- _WRITTEN EXERCISE_
Reproduce the records from the line with "This screenshot has height=346, width=657." up to and including the line with "123 is located at coordinates (165, 108).", keeping every character as it appears.

╭─ DATA FOR THIS TASK

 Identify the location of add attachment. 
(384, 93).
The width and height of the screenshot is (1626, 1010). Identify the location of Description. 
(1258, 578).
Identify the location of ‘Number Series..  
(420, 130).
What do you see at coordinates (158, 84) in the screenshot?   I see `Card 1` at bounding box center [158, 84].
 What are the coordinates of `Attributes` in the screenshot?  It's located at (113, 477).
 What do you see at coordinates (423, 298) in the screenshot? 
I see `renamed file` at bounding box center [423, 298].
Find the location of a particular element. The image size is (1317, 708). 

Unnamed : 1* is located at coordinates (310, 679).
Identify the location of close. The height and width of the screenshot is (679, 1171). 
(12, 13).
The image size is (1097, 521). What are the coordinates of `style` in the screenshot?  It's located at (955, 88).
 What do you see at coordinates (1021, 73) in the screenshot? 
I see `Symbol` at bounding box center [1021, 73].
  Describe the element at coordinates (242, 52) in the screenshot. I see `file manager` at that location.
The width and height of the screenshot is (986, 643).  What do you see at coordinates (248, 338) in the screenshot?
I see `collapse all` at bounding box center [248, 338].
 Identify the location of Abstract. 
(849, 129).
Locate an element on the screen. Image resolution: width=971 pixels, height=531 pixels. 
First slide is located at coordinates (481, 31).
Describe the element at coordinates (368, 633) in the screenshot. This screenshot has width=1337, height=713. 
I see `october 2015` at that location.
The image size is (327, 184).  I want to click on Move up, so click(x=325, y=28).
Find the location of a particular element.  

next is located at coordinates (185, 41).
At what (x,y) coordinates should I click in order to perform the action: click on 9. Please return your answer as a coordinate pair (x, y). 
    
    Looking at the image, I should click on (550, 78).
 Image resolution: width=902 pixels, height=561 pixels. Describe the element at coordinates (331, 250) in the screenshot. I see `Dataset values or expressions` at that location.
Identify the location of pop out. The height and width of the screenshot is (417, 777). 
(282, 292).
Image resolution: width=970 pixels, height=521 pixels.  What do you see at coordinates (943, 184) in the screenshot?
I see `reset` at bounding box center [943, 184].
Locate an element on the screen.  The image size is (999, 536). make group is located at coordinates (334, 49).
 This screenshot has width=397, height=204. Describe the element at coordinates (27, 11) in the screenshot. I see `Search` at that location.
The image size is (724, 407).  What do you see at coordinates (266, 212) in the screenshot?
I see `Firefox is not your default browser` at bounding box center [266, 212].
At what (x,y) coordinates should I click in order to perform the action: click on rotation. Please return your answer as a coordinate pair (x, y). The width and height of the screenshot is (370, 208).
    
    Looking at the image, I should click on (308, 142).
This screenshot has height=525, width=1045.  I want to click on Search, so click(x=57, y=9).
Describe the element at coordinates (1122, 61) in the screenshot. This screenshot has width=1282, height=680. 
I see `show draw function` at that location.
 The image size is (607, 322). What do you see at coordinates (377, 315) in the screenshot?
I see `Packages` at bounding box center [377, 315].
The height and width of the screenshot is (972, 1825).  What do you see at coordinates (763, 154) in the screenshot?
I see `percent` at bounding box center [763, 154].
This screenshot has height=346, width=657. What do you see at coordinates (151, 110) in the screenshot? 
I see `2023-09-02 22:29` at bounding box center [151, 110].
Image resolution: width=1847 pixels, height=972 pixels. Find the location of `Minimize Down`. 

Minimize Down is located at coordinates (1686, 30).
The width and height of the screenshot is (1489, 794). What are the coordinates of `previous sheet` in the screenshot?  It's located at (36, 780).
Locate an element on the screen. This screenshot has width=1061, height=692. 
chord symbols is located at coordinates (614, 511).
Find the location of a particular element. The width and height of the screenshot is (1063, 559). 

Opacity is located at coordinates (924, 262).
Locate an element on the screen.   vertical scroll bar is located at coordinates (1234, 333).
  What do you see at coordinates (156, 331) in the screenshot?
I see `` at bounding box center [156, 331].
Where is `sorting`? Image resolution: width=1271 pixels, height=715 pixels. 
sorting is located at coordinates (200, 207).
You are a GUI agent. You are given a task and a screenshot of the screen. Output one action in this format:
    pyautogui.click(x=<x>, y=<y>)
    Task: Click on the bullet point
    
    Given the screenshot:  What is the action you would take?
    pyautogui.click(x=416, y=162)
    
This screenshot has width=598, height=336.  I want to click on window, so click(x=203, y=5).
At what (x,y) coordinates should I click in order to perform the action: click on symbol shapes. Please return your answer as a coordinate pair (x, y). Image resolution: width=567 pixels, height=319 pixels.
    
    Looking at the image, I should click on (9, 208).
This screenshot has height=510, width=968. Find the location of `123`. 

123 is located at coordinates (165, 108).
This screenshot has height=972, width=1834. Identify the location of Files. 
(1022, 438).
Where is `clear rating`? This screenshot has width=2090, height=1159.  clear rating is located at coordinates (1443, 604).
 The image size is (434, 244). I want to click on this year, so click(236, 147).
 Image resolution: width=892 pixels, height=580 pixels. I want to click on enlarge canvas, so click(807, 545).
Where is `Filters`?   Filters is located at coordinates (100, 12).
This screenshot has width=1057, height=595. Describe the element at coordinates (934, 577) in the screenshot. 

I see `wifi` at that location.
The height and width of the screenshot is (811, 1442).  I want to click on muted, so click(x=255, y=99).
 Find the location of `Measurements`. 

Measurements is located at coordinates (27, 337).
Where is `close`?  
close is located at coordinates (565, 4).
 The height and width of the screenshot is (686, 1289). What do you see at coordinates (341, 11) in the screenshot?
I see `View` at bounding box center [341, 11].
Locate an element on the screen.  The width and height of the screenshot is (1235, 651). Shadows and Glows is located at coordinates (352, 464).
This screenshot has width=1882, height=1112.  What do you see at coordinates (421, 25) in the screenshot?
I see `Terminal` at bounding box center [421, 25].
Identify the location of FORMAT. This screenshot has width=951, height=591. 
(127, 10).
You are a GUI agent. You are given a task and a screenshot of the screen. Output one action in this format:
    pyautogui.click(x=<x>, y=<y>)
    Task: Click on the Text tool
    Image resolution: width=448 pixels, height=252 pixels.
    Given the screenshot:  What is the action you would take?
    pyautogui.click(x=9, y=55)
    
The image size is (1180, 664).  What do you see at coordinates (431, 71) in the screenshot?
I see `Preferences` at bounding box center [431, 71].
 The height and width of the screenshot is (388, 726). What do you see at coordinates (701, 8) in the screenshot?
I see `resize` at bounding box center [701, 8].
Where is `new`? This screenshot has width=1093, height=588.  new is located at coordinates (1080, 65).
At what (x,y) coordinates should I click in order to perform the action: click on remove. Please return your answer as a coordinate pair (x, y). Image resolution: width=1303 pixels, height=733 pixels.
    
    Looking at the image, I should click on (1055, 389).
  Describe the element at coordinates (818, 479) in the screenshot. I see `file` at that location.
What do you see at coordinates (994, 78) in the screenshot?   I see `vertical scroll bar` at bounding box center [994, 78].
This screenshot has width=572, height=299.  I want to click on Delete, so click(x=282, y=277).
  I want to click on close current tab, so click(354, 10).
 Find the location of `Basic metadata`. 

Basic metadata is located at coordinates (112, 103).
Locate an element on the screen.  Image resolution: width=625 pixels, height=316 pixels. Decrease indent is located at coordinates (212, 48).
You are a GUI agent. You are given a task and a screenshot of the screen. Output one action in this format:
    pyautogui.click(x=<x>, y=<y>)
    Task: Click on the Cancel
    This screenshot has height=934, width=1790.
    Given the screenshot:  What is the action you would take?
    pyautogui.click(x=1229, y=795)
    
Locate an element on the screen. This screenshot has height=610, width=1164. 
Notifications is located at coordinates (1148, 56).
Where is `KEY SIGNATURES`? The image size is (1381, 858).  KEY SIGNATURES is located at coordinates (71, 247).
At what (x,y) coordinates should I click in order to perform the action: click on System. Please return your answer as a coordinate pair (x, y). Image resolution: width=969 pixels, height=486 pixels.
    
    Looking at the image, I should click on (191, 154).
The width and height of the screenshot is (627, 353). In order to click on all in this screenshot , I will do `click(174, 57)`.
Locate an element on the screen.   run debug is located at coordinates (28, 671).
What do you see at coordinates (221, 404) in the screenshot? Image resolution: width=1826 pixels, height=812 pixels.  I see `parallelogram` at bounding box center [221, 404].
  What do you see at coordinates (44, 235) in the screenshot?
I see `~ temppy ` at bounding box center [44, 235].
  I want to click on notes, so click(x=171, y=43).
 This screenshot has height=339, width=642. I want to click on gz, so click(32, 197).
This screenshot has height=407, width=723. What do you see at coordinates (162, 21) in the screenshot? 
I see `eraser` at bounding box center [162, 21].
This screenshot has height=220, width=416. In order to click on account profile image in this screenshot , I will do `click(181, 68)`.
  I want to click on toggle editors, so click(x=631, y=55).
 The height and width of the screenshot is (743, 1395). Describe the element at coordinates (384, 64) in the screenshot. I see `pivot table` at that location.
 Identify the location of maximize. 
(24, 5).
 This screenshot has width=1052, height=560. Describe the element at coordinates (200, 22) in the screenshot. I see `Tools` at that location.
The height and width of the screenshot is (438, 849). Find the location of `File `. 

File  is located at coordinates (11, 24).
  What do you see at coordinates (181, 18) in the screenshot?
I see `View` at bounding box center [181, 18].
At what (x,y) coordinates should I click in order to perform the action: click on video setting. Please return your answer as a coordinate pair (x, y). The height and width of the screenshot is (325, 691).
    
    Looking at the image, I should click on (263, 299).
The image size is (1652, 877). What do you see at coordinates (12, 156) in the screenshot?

╰─

- _SOLUTION FOR THIS PROBLEM_
This screenshot has height=346, width=657. What do you see at coordinates (151, 110) in the screenshot? 
I see `2023-09-02 22:29` at bounding box center [151, 110].
Image resolution: width=1847 pixels, height=972 pixels. Find the location of `Minimize Down`. 

Minimize Down is located at coordinates (1686, 30).
The width and height of the screenshot is (1489, 794). What are the coordinates of `previous sheet` in the screenshot?  It's located at (36, 780).
Locate an element on the screen. This screenshot has width=1061, height=692. 
chord symbols is located at coordinates (614, 511).
Find the location of a particular element. The width and height of the screenshot is (1063, 559). 

Opacity is located at coordinates (924, 262).
Locate an element on the screen.   vertical scroll bar is located at coordinates (1234, 333).
  What do you see at coordinates (156, 331) in the screenshot?
I see `` at bounding box center [156, 331].
Where is `sorting`? Image resolution: width=1271 pixels, height=715 pixels. 
sorting is located at coordinates (200, 207).
You are a GUI agent. You are given a task and a screenshot of the screen. Output one action in this format:
    pyautogui.click(x=<x>, y=<y>)
    Task: Click on the bullet point
    
    Given the screenshot:  What is the action you would take?
    pyautogui.click(x=416, y=162)
    
This screenshot has width=598, height=336.  I want to click on window, so click(x=203, y=5).
At what (x,y) coordinates should I click in order to perform the action: click on symbol shapes. Please return your answer as a coordinate pair (x, y). Image resolution: width=567 pixels, height=319 pixels.
    
    Looking at the image, I should click on (9, 208).
This screenshot has height=510, width=968. Find the location of `123`. 

123 is located at coordinates (165, 108).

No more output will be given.